As Afghanistan’s neighbour, Pakistan certainly has equities and responsibilities with respect to terrorism in that part of the world, Kirby said.
“We continue to have candid conversations with Pakistani leaders about our concerns,” he said in response to a question. “I think it’s important to continue to remind that the Pakistani people, likewise, have been rendered victim by terrorist threats that emanate from those groups and along that same border,” he said.
While Kabul claims that Islamabad is sending thousands of militants to fight in the war-ravaged country and providing safe haven for the Taliban, Pakistan alleges that Afghanistan harbours the anti-Pakistani group Tehreek-e-Taliban Pakistan — the Pakistani Taliban — and also the secessionist Balochistan Liberation Army.
Kirby also told reporters that the United States is within its rights to continue drone strikes inside Afghanistan. “We believe we have the authorities that we need to continue to protect the nation,” he said.
The Taliban has accused the US of violating the withdrawal agreement by continuing to fly drones over Afghanistan and warned Americans against doing that in the future.
“We have the authorities that we need to continue to defend our interests and the security of the American people there and around the world, and we’re going to do that,” Kirby said.
“Over-the-horizon operations don’t always have to include unmanned aerial assets, and they don’t. That we use unmanned aerial assets clearly is true, and the Secretary (of Defence) cited one that was just a week or two ago in Syria. But over-the-horizon doesn’t have to mean unmanned. It doesn’t even always have to mean aviation,” he said.
“Over-the-horizon, as the Secretary defined it, means that the strike assets and the target analysis come from outside the country in which the operation occurs, and we can do that in a variety of means,” he said.

* * * * *

### [Stated goal 1]
Using the news excerpt on Pakistan and Afghanistan, answer these:
(a) Which secessionist group does Pakistan allege Afghanistan harbors?
(b) What agreement has the Taliban accused the US of violating?
(c) In which country did the strike cited by the Secretary take place?
### [Stated goal 2]
Reproduce the passage of the news excerpt on Pakistan and Afghanistan starting at "While Kabul claims" and ending at "Balochistan Liberation Army.".

* * * * *

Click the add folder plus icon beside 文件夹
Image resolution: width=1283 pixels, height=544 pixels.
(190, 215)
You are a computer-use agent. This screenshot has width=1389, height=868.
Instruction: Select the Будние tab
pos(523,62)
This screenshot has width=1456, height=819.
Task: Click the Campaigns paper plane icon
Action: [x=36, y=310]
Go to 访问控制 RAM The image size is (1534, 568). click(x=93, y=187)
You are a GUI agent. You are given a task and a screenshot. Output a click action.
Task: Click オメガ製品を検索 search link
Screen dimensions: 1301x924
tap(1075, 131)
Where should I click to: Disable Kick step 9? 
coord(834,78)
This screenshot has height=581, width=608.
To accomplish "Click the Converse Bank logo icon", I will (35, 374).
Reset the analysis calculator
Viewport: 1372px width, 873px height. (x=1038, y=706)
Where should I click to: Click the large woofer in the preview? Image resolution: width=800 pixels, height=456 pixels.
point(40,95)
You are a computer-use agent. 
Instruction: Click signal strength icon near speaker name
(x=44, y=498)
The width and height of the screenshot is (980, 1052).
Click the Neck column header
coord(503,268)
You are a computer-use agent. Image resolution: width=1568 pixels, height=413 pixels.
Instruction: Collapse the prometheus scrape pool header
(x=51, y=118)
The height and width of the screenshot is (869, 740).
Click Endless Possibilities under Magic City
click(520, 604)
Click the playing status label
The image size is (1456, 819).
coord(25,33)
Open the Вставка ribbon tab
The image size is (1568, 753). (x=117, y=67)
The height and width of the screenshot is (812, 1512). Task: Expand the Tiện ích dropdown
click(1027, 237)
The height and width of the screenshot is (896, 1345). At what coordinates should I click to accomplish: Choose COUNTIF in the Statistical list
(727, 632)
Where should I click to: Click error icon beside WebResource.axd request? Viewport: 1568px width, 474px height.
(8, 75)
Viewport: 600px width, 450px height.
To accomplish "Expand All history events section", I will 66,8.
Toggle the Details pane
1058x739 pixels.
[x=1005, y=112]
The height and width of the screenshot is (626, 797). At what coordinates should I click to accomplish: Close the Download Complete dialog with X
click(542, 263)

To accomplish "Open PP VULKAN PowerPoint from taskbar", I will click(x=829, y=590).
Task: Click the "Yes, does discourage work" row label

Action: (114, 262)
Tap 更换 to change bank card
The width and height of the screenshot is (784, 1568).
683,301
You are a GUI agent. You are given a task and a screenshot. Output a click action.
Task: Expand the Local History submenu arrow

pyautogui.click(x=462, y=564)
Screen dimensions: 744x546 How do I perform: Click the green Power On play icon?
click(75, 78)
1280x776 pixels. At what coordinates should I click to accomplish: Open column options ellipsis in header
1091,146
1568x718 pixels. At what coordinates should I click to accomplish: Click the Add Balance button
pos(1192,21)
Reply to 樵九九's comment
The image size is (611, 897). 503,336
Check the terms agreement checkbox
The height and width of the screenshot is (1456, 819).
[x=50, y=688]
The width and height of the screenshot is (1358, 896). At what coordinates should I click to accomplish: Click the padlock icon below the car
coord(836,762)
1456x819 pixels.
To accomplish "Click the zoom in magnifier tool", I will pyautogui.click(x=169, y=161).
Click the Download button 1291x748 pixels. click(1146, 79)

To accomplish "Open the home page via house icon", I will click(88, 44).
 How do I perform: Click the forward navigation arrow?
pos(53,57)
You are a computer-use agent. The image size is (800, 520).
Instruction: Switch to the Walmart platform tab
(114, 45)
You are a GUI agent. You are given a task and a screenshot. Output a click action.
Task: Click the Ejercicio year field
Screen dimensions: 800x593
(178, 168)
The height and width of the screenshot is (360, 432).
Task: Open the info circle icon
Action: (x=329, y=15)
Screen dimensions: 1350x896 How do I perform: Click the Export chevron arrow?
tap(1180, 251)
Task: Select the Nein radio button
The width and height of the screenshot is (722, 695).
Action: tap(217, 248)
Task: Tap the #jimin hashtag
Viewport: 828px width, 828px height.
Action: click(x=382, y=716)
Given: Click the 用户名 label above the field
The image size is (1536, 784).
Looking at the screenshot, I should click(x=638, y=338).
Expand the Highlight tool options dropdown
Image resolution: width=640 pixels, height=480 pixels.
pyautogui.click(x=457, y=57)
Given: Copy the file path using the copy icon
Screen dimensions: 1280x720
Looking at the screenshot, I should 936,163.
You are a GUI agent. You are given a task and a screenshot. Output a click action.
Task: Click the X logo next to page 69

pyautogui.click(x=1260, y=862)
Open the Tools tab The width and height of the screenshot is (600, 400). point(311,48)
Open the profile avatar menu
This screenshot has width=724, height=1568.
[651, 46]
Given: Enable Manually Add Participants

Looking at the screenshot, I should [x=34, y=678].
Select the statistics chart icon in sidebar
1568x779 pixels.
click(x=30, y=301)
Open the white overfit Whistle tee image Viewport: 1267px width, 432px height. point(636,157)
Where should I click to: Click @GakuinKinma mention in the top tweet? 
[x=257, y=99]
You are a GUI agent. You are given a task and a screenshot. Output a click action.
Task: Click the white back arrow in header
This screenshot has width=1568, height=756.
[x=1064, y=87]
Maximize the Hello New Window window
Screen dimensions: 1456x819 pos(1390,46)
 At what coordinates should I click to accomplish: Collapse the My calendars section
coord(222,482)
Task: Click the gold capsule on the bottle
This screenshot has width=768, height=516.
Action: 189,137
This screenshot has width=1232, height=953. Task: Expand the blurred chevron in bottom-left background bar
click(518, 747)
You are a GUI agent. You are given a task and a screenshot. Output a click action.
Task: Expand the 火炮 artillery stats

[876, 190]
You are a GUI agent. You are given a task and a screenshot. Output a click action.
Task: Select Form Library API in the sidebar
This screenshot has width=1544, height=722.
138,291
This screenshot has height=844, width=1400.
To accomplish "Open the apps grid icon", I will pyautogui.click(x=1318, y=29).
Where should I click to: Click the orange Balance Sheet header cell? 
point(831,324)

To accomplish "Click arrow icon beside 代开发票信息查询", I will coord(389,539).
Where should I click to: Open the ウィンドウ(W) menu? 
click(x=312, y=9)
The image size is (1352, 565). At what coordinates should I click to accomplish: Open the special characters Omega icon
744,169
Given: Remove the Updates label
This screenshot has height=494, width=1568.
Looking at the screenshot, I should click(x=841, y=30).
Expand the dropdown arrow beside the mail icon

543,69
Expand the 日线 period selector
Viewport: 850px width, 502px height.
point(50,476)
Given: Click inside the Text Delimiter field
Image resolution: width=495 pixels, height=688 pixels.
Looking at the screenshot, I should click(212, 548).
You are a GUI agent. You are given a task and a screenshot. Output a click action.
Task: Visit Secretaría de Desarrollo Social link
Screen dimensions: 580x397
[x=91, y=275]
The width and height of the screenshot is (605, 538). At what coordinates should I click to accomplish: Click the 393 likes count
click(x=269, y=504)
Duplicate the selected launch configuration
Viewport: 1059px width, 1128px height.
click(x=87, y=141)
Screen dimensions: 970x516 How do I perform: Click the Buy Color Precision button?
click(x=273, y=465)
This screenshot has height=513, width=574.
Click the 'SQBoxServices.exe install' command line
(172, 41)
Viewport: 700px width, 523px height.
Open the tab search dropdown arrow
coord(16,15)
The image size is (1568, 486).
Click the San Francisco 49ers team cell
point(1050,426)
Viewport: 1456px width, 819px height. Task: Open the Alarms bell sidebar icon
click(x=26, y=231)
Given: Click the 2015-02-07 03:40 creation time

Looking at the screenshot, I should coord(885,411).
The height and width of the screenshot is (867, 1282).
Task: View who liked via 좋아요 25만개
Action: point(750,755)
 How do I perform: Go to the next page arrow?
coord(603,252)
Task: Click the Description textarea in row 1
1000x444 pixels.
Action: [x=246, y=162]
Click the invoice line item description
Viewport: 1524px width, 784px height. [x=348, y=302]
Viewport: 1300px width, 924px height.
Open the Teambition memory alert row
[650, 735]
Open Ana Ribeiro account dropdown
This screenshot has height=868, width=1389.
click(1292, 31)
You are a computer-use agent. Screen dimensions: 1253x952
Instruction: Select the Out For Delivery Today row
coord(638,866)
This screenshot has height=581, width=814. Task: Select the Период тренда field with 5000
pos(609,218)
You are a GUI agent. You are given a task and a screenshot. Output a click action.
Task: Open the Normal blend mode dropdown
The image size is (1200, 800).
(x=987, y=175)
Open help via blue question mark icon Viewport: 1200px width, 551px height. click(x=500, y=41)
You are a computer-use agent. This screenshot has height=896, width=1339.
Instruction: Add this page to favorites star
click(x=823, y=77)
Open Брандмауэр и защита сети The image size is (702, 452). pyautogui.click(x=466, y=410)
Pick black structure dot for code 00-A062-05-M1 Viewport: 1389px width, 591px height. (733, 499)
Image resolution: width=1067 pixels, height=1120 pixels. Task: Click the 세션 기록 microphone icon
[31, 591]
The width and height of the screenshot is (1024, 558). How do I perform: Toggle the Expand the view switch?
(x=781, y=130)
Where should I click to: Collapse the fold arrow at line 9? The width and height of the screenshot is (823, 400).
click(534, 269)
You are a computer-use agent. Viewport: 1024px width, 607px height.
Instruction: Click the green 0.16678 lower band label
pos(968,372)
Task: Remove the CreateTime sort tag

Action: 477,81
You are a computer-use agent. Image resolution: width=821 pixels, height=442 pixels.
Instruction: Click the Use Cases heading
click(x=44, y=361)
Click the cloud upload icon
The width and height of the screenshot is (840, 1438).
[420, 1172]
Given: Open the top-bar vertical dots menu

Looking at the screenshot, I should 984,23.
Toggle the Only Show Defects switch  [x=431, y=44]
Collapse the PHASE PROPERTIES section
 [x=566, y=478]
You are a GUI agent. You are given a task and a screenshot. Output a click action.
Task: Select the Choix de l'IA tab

* * * * *

### [Exercise solution 1]
(a) The Balochistan Liberation Army.
(b) The withdrawal agreement.
(c) Syria.

### [Exercise solution 2]
While Kabul claims that Islamabad is sending thousands of militants to fight in the war-ravaged country and providing safe haven for the Taliban, Pakistan alleges that Afghanistan harbours the anti-Pakistani group Tehreek-e-Taliban Pakistan — the Pakistani Taliban — and also the secessionist Balochistan Liberation Army.